*Given task A*.
Answer these questions using the news briefing:
(i) How many U.K. households are estimated to be without savings by the end of the year?
(ii) To what level does Morgan Stanley's chief U.S. equity strategist expect the S&P 500 to drop in the fourth quarter?
(iii) What kind of screens will the new iPad Pros reportedly have?
*Given task B*.
Write the next few sentences of the news briefing, picking up right after its final sentence.

*Article*.
In his first televised address since the Wagner Group marched on Moscow, Russian President Vladimir Putin said organizers of the armed mutiny will be “brought to justice” and that his military would have crushed the rebellion. Separately, U.S. President Joe Biden said the U.S. “had nothing to do with [the events], this was part of a struggle within the Russian system.”
A ‘mortgage catastrophe’
The U.K. is facing a “mortgage catastrophe,” warned the country’s shadow finance minister. The Bank of England’s 50 basis points rate hike last week will push mortgages up. That, in turn, will bring the number of households without savings by the end of the year to 7.8 million, or 30% of households nationwide, estimated the National Institute of Economic and Social Research, an independent think tank.
Apple’s new shoots
Apple’s new Vision Pro headset aside, the tech company is reportedly planning to refresh all its major products in the next 12 months. On track to be released are a second version of the Apple Watch Ultra, a new 30-inch iMac (which would be the company’s largest all-in-one desktop to date), iPad Pros with OLED screens, MacBook Pros equipped with Apple’s new M3 chip, among other products.
[PRO] Imminent drop in the S&P?
Mile Wilson, Morgan Stanley’s chief U.S. equity strategist, thinks the “risks for a major correction [in the stock market] have rarely been higher” because of four factors that will weigh down on markets. Wilson, who predicted the fall in markets last year, thinks the S&P 500 will drop to 3,900 in the fourth quarter. That’s around 10% lower from its Monday close, among the most bearish outlooks on Wall Street.
The attempted insurrection in Russia across the weekend dominated headlines, but it didn’t seem to occupy investors’ minds. Instead, “macro factors are likely to remain the main drivers of risk assets,” wrote Barclays’ Global Chairman of Research Ajay Rajadhyaksha in a Monday note.

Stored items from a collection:
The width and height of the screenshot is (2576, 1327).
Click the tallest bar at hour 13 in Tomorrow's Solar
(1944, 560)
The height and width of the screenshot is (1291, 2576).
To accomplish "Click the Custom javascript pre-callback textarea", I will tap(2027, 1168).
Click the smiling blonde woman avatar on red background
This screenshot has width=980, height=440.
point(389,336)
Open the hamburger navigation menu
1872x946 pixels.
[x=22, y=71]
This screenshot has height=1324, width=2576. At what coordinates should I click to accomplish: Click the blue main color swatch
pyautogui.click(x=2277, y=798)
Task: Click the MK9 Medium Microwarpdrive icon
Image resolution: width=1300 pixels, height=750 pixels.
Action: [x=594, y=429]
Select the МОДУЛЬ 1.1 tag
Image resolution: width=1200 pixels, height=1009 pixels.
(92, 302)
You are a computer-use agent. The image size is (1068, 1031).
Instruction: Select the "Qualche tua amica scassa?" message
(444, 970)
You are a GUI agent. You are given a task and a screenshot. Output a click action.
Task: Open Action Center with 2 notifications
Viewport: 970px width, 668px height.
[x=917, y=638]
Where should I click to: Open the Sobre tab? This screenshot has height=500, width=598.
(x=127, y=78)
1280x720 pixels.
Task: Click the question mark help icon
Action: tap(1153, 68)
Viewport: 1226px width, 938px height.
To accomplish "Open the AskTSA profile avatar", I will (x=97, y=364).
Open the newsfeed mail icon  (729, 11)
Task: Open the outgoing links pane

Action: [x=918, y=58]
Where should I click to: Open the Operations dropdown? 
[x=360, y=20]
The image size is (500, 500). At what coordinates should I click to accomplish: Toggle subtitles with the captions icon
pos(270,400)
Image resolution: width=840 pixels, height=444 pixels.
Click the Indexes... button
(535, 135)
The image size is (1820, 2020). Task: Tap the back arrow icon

*Written response A*.
(i) 7.8 million, or 30% of households nationwide.
(ii) 3,900.
(iii) OLED screens.

*Written response B*.
Indeed, tech stocks slumped across the board as investor enthusiasm over artificial intelligence fizzled out and was replaced by a more clear-eyed view of today’s economic conditions.
Alphabet fell 3.27% after UBS downgraded the company, citing stiff competition in the AI sector. Nvidia and Meta fell in sympathy, losing more than 3% each. But that wasn’t as bad as Tesla’s plunge of 6.06% after Goldman Sachs downgraded the electric car maker because of a “difficult pricing environment for new vehicles.”
There might be more pain to come. The tech rally is “running out of steam,” according to Berenberg, a German bank. Tech, as a future-oriented sector, needs lower interest rates if it wants to continue rising.
But with the Federal Reserve emphasizing it’d keep rates high for now, lower rates would imply “a sharp economic slowdown,” Jonathan Stubbs, equity strategist at Berenberg, wrote. Stubbs mentioned that such a scenario would “be to tech’s disadvantage,” but, really, no one would benefit from it.
Nonetheless, with just a few days left before June ends, the three major indexes are poised to finish the second quarter higher. The recession is still months away, it seems — as it’s been for the past year. Fingers crossed we manage to elude it for so long that it gets tired of catching up with us.